═════ Excerpt provided ═════

Veterinarians agree to protect animal and public health when they pledge the Veterinarian's Oath. This oath is applicable today as it was when it was written many years ago. Swine practitioners are committed to "the use of scientific knowledge and skills for the benefit of society". This commitment remains the core of veterinarians' efforts to achieve "the protection of animal health, the relief of animal suffering, the conservation of livestock resources, the promotion of public health, and the advancement of medical knowledge."
When a condition exists that threatens or impairs animal health and well being, it is essential that appropriate diagnostic techniques be applied and an accurate clinical diagnosis be obtained. Appropriate diagnostic techniques and clinical experience should substantiate a presumptive diagnosis. Once the decision is reached to use antimicrobials for therapy, veterinarians strive to optimize therapeutic efficacy, minimize resistance to antimicrobials, and protect public and animal health.
The American Association of Swine Veterinarians supports and is committed to the following objectives as developed by the American Veterinary Medical Association's Steering Committee on Judicious Therapeutic Antimicrobial Use:
- Support development of a scientific knowledge base that provides the basis for judicious therapeutic antimicrobials use.
- Support educational efforts that promote judicious therapeutic antimicrobials use.

═════ Stored data ═════

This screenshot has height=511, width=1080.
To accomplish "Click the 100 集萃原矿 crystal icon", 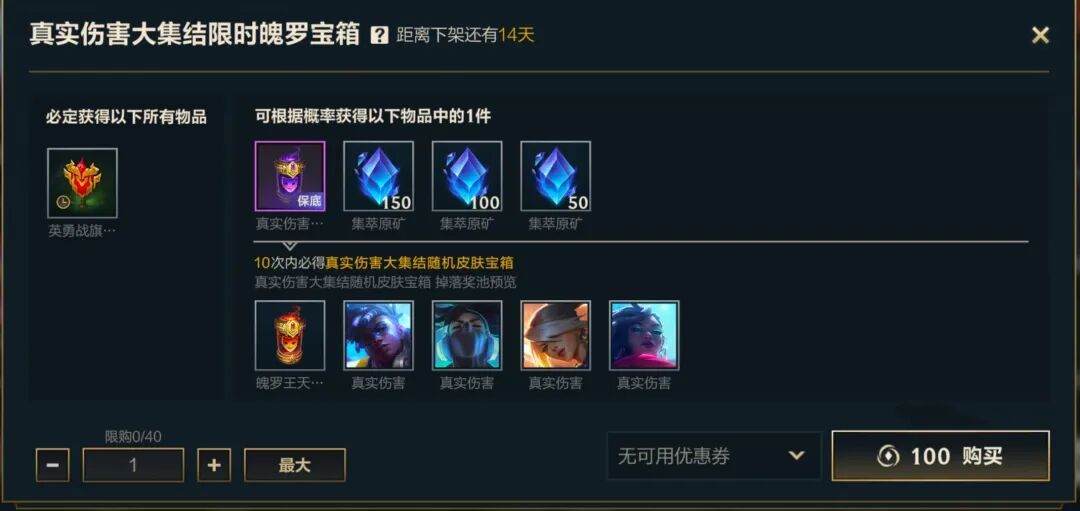I will pyautogui.click(x=467, y=176).
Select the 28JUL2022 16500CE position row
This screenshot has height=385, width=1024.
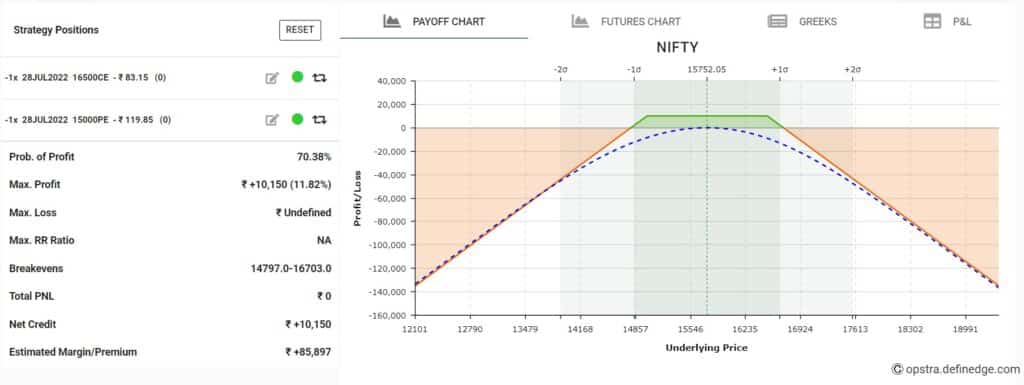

═════

*Required tasks*.
(1) Reproduce the passage in the swine veterinarians' statement on antimicrobial use, from "The American Association" up to and including "promote judicious therapeutic antimicrobials use.".
(2) In the swine veterinarians' statement on antimicrobial use, what do veterinarians strive to do once they decide to use antimicrobials for therapy?

*Per-task outputs*.
(1)
The American Association of Swine Veterinarians supports and is committed to the following objectives as developed by the American Veterinary Medical Association's Steering Committee on Judicious Therapeutic Antimicrobial Use:
- Support development of a scientific knowledge base that provides the basis for judicious therapeutic antimicrobials use.
- Support educational efforts that promote judicious therapeutic antimicrobials use.

(2) They strive to optimize therapeutic efficacy, minimize resistance to antimicrobials, and protect public and animal health.